教育にソフトウェアによるプロセス改善サイクルを導入する~カーンアカデミーによる教育の未来
「世界はひとつの教室 「学び×テクノロジー」が起こすイノベーション」を読んだ。
ものすごくインスピレーションを受けた本だった。
今、大学で教育学を受講している学生がいたら、この本を読むことを強く勧める。
感想をラフなメモ書き。
【1】カーンアカデミーは本来、カーンさんの従妹が数学の単位換算が分からない質問に対し、カーンさんがビデオで講義してYouTubeに公開する所から始まった。
その活動が数年たつと、ものすごい影響を及ぼす。
最終的には、グーグルやビルゲイツの支援も受けて、世界中に教育ビデオとソフトウェアを無料で発信している。
本の著者であるカーンさんの文章を読むと、金融アナリストやプログラマという側面だけでなく、哲学者のような雰囲気を受ける。
すごく頭の切れる人なのだろう。
教育は人文科学の中でも、最も根本的な問題をはらむ学問だ。
「人に創造性を育てることはできるか」
「効率的に学習していくには何が必要なのか」
従来の教育制度は、プロイセン式の軍隊スタイル。
40人ほどの教室に子供たちを年齢別に押し詰めて、年齢に応じて学習内容を教師が一方的に教える。
そのスタイルは、国家が未熟な頃は良かったけれど、現代のように、暗記能力よりも創造性やリーダーシップを重視する流れでは、限界が来ている。
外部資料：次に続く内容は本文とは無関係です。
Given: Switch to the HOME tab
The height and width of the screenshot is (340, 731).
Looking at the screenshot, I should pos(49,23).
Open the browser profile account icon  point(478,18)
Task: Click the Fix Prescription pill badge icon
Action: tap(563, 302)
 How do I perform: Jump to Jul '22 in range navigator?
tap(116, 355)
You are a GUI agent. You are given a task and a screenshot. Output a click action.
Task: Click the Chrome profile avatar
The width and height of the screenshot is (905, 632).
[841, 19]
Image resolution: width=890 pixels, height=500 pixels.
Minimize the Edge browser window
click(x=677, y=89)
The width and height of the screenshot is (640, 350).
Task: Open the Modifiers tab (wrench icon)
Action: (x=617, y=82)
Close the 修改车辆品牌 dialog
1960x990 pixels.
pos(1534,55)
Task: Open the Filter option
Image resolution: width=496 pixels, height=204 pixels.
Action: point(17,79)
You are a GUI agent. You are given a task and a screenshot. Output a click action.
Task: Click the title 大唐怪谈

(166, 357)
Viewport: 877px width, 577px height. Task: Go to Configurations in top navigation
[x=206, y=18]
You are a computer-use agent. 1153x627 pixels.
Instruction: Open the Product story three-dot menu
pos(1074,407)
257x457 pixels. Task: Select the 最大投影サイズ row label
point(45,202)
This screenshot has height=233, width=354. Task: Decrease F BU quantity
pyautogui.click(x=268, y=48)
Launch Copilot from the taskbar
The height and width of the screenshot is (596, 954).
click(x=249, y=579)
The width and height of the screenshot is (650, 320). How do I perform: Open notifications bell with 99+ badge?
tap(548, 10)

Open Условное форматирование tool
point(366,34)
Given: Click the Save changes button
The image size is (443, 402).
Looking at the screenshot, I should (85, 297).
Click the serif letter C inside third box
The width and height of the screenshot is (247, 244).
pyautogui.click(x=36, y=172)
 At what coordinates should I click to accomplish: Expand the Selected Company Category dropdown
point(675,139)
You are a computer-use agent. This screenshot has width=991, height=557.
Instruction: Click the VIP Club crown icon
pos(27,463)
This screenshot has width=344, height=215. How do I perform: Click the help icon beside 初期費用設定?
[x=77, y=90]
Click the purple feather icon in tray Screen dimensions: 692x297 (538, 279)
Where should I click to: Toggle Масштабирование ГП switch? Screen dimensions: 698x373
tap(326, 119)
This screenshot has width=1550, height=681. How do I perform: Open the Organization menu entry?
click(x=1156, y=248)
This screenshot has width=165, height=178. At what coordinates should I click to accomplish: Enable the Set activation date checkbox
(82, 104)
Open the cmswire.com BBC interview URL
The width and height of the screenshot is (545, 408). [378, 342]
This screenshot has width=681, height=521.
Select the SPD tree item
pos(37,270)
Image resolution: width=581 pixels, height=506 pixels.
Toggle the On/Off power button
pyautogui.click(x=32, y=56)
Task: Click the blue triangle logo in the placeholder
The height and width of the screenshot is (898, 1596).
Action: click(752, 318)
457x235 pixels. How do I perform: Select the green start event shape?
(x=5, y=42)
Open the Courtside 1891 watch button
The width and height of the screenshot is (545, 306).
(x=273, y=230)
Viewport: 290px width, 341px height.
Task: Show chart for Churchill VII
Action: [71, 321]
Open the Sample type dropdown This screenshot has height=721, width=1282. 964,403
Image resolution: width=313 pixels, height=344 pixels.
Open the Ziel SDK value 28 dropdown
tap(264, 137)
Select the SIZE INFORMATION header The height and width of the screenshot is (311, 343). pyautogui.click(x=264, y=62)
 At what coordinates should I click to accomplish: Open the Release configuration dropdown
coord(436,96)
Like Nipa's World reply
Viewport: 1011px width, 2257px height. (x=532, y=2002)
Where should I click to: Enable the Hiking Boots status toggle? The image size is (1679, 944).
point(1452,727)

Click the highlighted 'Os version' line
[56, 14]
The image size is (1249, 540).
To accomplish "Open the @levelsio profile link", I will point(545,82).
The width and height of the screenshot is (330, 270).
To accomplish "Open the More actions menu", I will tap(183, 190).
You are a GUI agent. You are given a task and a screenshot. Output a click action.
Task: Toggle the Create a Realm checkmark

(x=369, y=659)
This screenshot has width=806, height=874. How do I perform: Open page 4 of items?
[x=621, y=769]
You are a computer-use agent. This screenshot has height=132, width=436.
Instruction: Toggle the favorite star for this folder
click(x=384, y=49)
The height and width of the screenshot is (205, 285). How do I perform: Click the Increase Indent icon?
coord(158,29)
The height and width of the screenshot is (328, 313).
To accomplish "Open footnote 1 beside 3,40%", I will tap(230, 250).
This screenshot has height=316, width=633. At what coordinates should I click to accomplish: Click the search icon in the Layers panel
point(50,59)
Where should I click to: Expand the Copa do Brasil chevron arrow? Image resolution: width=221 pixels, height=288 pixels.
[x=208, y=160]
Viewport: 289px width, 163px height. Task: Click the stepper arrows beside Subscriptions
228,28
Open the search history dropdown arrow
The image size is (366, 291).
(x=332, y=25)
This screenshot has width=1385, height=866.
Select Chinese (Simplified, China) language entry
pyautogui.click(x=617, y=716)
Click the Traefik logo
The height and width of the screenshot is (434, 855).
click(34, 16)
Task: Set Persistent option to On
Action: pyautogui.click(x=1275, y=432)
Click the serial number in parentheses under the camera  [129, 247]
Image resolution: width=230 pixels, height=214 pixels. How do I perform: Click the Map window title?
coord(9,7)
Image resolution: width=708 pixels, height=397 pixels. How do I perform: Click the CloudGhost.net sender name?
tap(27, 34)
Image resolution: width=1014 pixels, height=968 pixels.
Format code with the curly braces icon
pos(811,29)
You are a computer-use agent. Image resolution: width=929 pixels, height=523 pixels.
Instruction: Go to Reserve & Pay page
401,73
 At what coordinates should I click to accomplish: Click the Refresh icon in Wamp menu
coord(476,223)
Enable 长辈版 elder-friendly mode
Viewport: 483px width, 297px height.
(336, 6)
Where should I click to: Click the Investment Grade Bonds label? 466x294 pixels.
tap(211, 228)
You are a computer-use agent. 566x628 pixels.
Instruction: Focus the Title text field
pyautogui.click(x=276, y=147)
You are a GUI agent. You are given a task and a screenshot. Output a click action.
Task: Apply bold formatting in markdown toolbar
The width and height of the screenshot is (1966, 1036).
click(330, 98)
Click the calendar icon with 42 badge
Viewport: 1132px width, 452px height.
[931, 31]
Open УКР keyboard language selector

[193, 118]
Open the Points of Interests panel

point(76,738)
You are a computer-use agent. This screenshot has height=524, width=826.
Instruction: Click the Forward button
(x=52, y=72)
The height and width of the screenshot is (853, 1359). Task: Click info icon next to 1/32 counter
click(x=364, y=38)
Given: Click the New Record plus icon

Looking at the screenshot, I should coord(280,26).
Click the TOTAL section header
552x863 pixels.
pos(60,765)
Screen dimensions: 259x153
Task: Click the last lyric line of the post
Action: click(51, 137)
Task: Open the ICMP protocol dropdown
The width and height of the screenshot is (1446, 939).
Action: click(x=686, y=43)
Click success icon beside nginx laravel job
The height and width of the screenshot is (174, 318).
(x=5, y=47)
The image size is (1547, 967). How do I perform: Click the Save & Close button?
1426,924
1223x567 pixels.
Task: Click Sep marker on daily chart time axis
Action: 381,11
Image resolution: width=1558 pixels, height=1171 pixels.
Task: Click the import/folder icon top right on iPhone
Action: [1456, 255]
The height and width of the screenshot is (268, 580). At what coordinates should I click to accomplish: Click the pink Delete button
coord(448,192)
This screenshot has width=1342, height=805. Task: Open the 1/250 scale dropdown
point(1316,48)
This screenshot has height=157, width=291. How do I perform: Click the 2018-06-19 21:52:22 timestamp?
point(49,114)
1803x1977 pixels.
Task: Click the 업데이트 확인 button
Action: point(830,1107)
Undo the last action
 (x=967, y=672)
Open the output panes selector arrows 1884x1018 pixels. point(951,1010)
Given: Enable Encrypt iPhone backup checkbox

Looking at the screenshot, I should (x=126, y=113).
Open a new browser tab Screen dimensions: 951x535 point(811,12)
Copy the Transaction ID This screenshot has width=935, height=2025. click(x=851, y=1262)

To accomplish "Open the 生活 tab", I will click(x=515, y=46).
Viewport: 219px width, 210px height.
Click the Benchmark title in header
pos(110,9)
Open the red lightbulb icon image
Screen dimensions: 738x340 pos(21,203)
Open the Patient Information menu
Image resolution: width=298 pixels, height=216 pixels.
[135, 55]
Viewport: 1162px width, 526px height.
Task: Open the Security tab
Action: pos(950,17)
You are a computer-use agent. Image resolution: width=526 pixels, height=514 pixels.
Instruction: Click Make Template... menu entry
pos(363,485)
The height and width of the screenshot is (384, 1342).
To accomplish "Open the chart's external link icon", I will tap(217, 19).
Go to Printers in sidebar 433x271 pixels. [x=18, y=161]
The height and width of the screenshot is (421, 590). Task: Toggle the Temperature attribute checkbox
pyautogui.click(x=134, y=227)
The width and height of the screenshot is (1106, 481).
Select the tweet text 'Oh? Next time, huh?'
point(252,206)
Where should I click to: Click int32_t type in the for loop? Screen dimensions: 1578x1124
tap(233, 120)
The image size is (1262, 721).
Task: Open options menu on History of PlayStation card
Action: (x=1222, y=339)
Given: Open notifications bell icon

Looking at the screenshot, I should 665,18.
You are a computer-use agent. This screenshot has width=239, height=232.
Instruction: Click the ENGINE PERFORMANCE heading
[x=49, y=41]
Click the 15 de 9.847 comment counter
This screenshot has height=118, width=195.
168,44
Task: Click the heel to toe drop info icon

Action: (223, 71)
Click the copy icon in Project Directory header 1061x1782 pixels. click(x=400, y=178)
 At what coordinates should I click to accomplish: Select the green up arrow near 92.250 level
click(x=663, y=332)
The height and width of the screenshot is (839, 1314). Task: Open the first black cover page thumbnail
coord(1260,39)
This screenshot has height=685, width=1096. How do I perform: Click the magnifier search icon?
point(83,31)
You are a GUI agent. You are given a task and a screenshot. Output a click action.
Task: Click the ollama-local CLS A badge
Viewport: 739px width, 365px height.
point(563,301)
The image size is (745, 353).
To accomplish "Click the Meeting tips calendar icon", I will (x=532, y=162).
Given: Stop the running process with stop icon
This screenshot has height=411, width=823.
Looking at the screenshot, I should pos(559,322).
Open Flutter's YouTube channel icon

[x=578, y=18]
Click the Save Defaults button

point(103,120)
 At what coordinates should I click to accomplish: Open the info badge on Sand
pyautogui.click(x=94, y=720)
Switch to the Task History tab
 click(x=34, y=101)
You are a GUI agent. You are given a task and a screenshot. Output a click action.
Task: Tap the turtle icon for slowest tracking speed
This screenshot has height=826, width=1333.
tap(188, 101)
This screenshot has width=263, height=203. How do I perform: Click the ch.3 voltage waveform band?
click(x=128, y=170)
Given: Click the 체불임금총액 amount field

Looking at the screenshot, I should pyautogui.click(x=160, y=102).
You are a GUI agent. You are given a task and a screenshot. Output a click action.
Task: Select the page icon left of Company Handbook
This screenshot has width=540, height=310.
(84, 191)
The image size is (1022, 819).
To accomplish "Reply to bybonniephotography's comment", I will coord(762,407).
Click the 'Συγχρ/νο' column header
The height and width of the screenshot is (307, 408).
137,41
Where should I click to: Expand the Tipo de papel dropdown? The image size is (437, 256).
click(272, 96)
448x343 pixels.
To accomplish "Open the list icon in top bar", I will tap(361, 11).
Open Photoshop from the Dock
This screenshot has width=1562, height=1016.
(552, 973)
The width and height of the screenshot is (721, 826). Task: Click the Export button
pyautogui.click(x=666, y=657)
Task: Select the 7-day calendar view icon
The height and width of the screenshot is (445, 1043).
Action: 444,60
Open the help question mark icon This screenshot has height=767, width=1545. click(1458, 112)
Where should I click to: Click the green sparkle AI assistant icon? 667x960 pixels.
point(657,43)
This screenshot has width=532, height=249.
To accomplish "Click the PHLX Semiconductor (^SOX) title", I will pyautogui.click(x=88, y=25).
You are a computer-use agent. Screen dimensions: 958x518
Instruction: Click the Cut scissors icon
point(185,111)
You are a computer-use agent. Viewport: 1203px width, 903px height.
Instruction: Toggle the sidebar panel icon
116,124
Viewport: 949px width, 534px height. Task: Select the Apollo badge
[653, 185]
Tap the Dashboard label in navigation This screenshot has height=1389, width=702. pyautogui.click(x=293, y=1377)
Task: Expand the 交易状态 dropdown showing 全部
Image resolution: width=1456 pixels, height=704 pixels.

そういう問題に対し、ソフトウェアとビッグデータを使って、教え方の仮説を立てて、生徒の学習記録から検証し、経験則を見出していく。
まさに、PDCAのプロセス改善サイクル。
例えば、本の一節に、2つの6年制クラスに、数学を「1+1」の初歩から教えるクラスと、5年レベルの授業から教えるクラスに分けて、習熟度をテストした話がある。
つまり、いわゆるABテスト。
その結果は、実は「1+1」の初歩から教えたクラスの方が、最終的には成績もよく、学習能力も伸びたという驚くべき事実。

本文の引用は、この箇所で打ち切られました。